> **Your assignment**: Every entry needs to be duplicated exactly.

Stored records
____
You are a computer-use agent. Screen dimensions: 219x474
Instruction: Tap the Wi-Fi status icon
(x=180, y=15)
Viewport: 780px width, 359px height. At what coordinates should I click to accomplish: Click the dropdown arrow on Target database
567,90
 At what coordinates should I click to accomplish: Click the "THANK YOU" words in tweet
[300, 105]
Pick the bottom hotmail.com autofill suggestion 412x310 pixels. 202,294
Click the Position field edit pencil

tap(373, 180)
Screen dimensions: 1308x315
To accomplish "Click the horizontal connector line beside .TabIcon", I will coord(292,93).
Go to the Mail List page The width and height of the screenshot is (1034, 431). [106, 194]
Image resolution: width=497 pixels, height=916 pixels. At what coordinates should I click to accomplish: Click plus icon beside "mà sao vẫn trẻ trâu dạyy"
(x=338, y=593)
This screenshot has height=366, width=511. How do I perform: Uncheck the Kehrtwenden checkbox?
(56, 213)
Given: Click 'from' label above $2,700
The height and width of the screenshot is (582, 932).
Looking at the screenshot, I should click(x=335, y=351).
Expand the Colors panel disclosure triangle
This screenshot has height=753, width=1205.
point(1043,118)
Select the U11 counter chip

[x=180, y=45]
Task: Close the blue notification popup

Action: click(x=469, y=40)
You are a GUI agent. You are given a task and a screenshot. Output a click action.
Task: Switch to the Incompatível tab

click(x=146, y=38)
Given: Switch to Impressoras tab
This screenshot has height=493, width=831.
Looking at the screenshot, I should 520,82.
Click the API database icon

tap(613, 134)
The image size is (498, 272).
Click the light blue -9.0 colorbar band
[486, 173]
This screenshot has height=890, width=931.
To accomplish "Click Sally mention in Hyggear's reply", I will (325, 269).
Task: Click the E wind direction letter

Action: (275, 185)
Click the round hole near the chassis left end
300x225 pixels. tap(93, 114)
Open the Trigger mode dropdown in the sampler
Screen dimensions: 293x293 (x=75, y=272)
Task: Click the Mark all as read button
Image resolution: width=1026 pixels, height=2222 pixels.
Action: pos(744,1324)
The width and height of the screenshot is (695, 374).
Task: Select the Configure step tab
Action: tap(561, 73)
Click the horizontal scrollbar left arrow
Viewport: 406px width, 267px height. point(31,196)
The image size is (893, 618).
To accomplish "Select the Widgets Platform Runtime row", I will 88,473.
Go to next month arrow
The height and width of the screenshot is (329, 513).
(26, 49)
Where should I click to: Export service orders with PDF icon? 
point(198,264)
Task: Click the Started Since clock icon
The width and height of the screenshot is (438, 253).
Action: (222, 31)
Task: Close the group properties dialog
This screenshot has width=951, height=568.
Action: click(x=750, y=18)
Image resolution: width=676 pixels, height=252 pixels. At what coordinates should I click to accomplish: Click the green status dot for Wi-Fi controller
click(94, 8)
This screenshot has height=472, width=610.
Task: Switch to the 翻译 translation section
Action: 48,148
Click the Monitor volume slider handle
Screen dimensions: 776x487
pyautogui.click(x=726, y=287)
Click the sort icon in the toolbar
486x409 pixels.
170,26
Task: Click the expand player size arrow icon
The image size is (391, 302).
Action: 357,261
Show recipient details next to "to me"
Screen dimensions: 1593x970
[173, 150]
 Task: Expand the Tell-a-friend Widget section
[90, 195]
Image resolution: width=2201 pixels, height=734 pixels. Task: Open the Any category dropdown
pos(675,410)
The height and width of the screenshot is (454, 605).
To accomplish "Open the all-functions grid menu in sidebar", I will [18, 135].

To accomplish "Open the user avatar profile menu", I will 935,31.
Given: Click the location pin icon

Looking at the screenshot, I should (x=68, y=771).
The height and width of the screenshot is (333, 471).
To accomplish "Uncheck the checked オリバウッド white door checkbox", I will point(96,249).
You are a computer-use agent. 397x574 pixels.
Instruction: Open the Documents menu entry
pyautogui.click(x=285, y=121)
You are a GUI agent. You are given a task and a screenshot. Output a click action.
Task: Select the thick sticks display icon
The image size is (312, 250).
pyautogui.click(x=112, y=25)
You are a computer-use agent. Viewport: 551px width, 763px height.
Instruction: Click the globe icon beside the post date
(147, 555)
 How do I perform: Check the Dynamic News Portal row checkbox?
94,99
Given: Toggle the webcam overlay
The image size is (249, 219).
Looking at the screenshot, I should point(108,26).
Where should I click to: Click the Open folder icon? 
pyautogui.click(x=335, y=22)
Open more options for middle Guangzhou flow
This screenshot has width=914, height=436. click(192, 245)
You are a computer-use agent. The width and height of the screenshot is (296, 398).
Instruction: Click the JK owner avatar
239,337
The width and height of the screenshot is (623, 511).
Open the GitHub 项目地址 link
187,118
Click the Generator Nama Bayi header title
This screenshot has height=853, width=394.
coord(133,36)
____
> **Expected output**:
You are a computer-use agent. Screen dimensions: 219x474
Instruction: Tap the Wi-Fi status icon
(x=180, y=15)
Viewport: 780px width, 359px height. At what coordinates should I click to accomplish: Click the dropdown arrow on Target database
567,90
 At what coordinates should I click to accomplish: Click the "THANK YOU" words in tweet
[300, 105]
Pick the bottom hotmail.com autofill suggestion 412x310 pixels. 202,294
Click the Position field edit pencil

tap(373, 180)
Screen dimensions: 1308x315
To accomplish "Click the horizontal connector line beside .TabIcon", I will coord(292,93).
Go to the Mail List page The width and height of the screenshot is (1034, 431). [106, 194]
Image resolution: width=497 pixels, height=916 pixels. At what coordinates should I click to accomplish: Click plus icon beside "mà sao vẫn trẻ trâu dạyy"
(x=338, y=593)
This screenshot has height=366, width=511. How do I perform: Uncheck the Kehrtwenden checkbox?
(56, 213)
Given: Click 'from' label above $2,700
The height and width of the screenshot is (582, 932).
Looking at the screenshot, I should click(x=335, y=351).
Expand the Colors panel disclosure triangle
This screenshot has height=753, width=1205.
point(1043,118)
Select the U11 counter chip

[x=180, y=45]
Task: Close the blue notification popup

Action: click(x=469, y=40)
You are a GUI agent. You are given a task and a screenshot. Output a click action.
Task: Switch to the Incompatível tab

click(x=146, y=38)
Given: Switch to Impressoras tab
This screenshot has height=493, width=831.
Looking at the screenshot, I should 520,82.
Click the API database icon

tap(613, 134)
The image size is (498, 272).
Click the light blue -9.0 colorbar band
[486, 173]
This screenshot has height=890, width=931.
To accomplish "Click Sally mention in Hyggear's reply", I will (325, 269).
Task: Click the E wind direction letter

Action: (275, 185)
Click the round hole near the chassis left end
300x225 pixels. tap(93, 114)
Open the Trigger mode dropdown in the sampler
Screen dimensions: 293x293 (x=75, y=272)
Task: Click the Mark all as read button
Image resolution: width=1026 pixels, height=2222 pixels.
Action: pos(744,1324)
The width and height of the screenshot is (695, 374).
Task: Select the Configure step tab
Action: tap(561, 73)
Click the horizontal scrollbar left arrow
Viewport: 406px width, 267px height. point(31,196)
The image size is (893, 618).
To accomplish "Select the Widgets Platform Runtime row", I will 88,473.
Go to next month arrow
The height and width of the screenshot is (329, 513).
(26, 49)
Where should I click to: Export service orders with PDF icon? 
point(198,264)
Task: Click the Started Since clock icon
The width and height of the screenshot is (438, 253).
Action: (222, 31)
Task: Close the group properties dialog
This screenshot has width=951, height=568.
Action: click(x=750, y=18)
Image resolution: width=676 pixels, height=252 pixels. At what coordinates should I click to accomplish: Click the green status dot for Wi-Fi controller
click(94, 8)
This screenshot has height=472, width=610.
Task: Switch to the 翻译 translation section
Action: 48,148
Click the Monitor volume slider handle
Screen dimensions: 776x487
pyautogui.click(x=726, y=287)
Click the sort icon in the toolbar
486x409 pixels.
170,26
Task: Click the expand player size arrow icon
The image size is (391, 302).
Action: 357,261
Show recipient details next to "to me"
Screen dimensions: 1593x970
[173, 150]
 Task: Expand the Tell-a-friend Widget section
[90, 195]
Image resolution: width=2201 pixels, height=734 pixels. Task: Open the Any category dropdown
pos(675,410)
The height and width of the screenshot is (454, 605).
To accomplish "Open the all-functions grid menu in sidebar", I will [18, 135].

To accomplish "Open the user avatar profile menu", I will 935,31.
Given: Click the location pin icon

Looking at the screenshot, I should (x=68, y=771).
The height and width of the screenshot is (333, 471).
To accomplish "Uncheck the checked オリバウッド white door checkbox", I will point(96,249).
You are a computer-use agent. 397x574 pixels.
Instruction: Open the Documents menu entry
pyautogui.click(x=285, y=121)
You are a GUI agent. You are given a task and a screenshot. Output a click action.
Task: Select the thick sticks display icon
The image size is (312, 250).
pyautogui.click(x=112, y=25)
You are a computer-use agent. Viewport: 551px width, 763px height.
Instruction: Click the globe icon beside the post date
(147, 555)
 How do I perform: Check the Dynamic News Portal row checkbox?
94,99
Given: Toggle the webcam overlay
The image size is (249, 219).
Looking at the screenshot, I should point(108,26).
Where should I click to: Click the Open folder icon? 
pyautogui.click(x=335, y=22)
Open more options for middle Guangzhou flow
This screenshot has width=914, height=436. click(192, 245)
You are a computer-use agent. The width and height of the screenshot is (296, 398).
Instruction: Click the JK owner avatar
239,337
The width and height of the screenshot is (623, 511).
Open the GitHub 项目地址 link
187,118
Click the Generator Nama Bayi header title
This screenshot has height=853, width=394.
coord(133,36)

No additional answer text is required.